La prospettiva ideale per avere un'idea di Bologna sarebbe sicuramente da un elicottero. Solo dall'alto, infatti, è possibile scorgere il gran numero di torri sparse nella parte antica della città, quella che i bolognesi stessi chiamano Bologna dentro le mura.
Tipiche dell'architettura medioevale, le torri erano il modo in cui le famiglie nobili rivaleggiavano l'una contro l'altra. La torre più alta era considerata la migliore, anche se spesso non era la più stabile. Ciò spiega la pendenza della torre Garisenda, che insieme a quella degli Asinelli costituisce il simbolo di Bologna.
All'ombra delle due torri, il viaggiatore si trova al centro di una serie di cerchi concentrici che costituiscono la Bologna antica e da qui c'è solo da scegliere l'itinerario che più si preferisce. Chi è in cerca di un romantico scorcio o di una certa atmosfera mistica, può imboccare la signorile Via Santo Stefano e raggiungere in poco tempo l'omonima piazza.
Il complesso delle Sette Chiese in piazza Santo Stefano è forse uno degli angoli più suggestivi di tutta la città e al suo interno è possibile seguire un percorso indietro nel tempo, passando dalla chiesa più recente ai resti del'antico tempio pagano che costituisce il nucleo di base dell'intera struttura.

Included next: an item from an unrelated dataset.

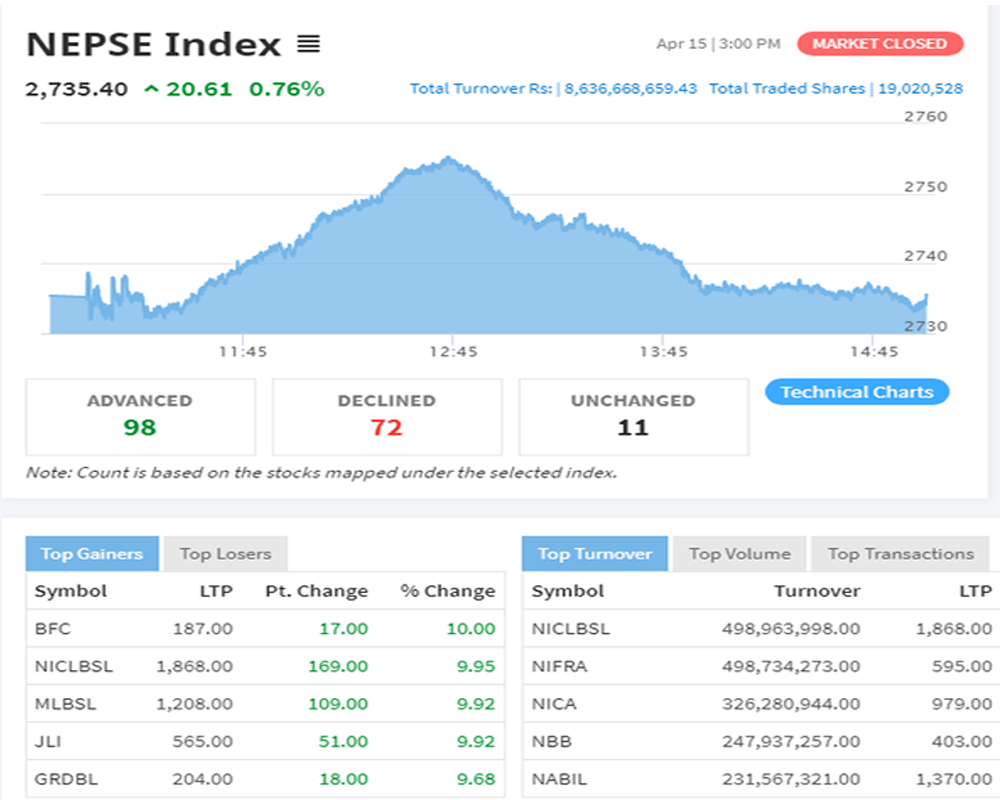Open the BFC symbol in Top Gainers
The image size is (1000, 800).
[x=52, y=628]
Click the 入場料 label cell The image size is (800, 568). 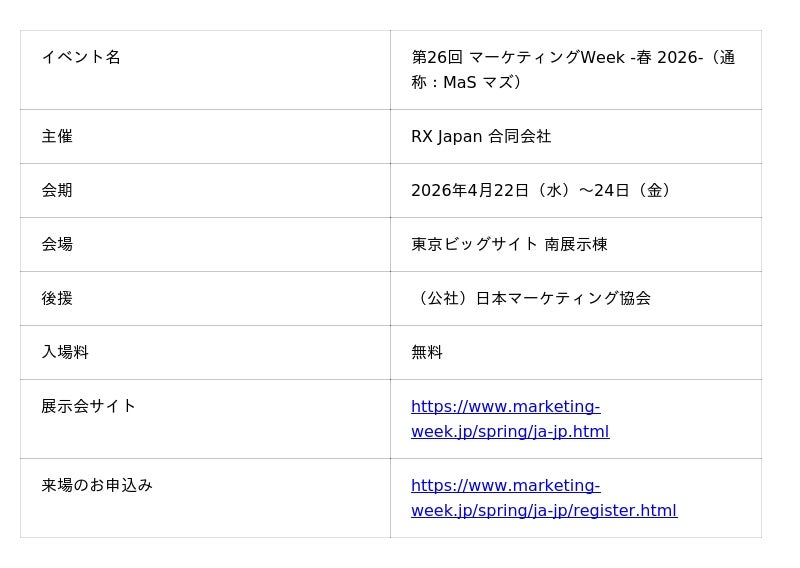pyautogui.click(x=65, y=352)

Nelle giornate più tiepide è particolarmente piacevole stare seduti ai tavolini del bar della piazza godendosi l'incanto delle Sette Chiese.
Ripartendo dalle due torri, il turista può anche scegliere un itinerario alternativo ed imboccando la via Zamboni si inoltrerà nel quartiere universitario per antonomasia dove è tutto un brulicare di studenti e un susseguirsi di antichi edifici universitari. Questa è senz'altro la Bologna più vitale, quella in cui la notte è lunga ed i caratteristici pub stanno aperti fino alle prime ore del mattino. Nei dintorni, il moderno edificio che ospita la Johns Hopkins University è il simbolo dell'internazionalità di Bologna.

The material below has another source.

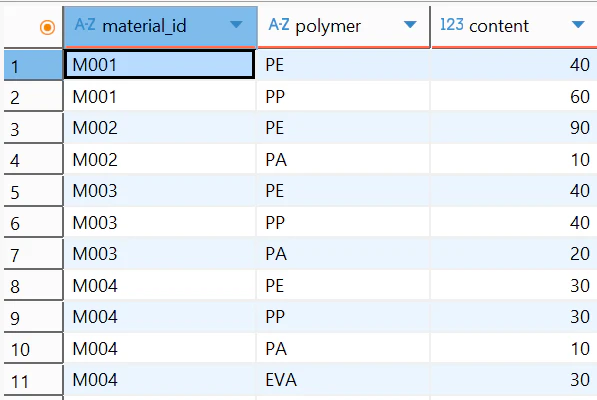Select the content value 90 cell
The width and height of the screenshot is (597, 400).
[x=514, y=128]
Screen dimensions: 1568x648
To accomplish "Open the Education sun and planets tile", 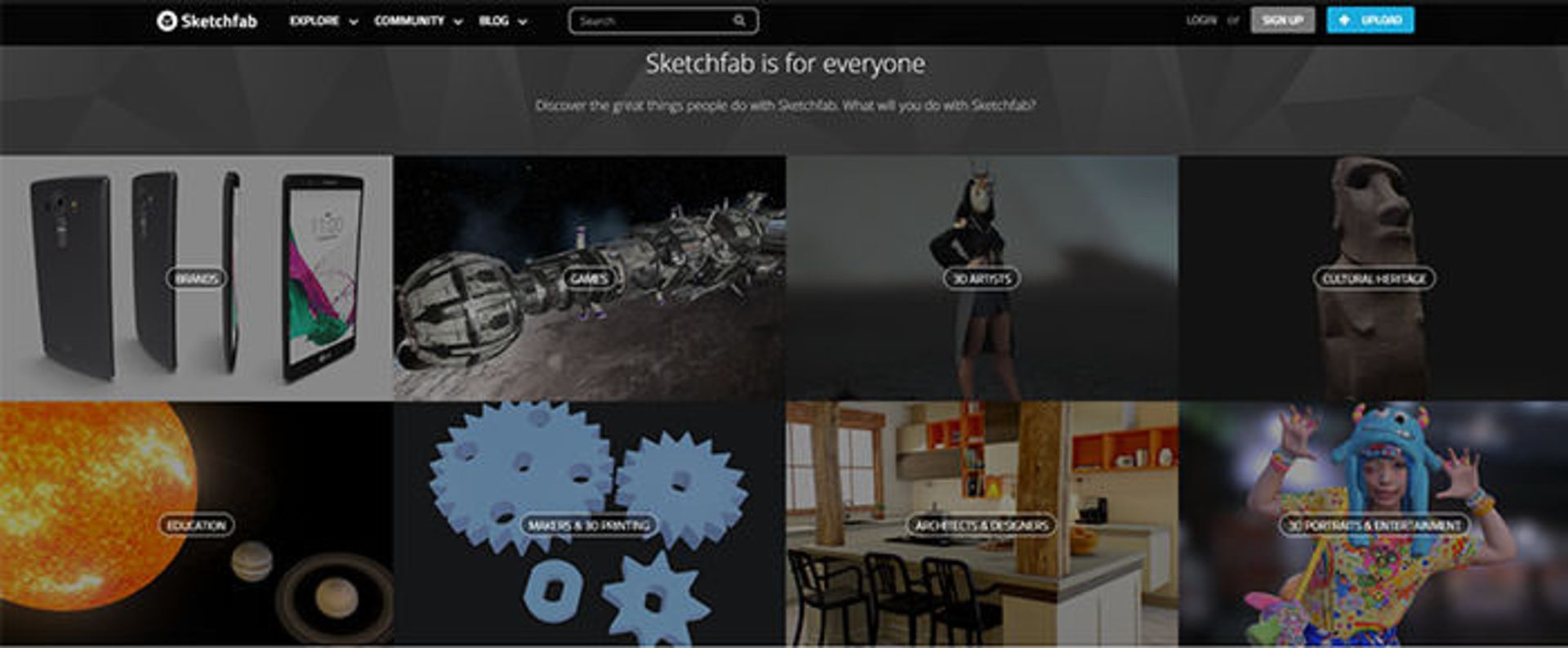I will 196,524.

In direzione quasi diametralmente opposta, arrivando in Piazza Maggiore, la vista della cattedrale di San Petronio desta sempre molta curiosità a causa della sua facciata rimasta incompleta per metà. All'interno della chiesa, invece, i recenti fatti di cronaca hanno portato alla ribalta l'affresco raffigurante Maometto e Lucifero provocando così un andirivieni di visitatori. Sul pavimento, la famosa Meridiana di Cassini è ancora oggi utilizzata per misurare l'obliquità dell'asse terrestre.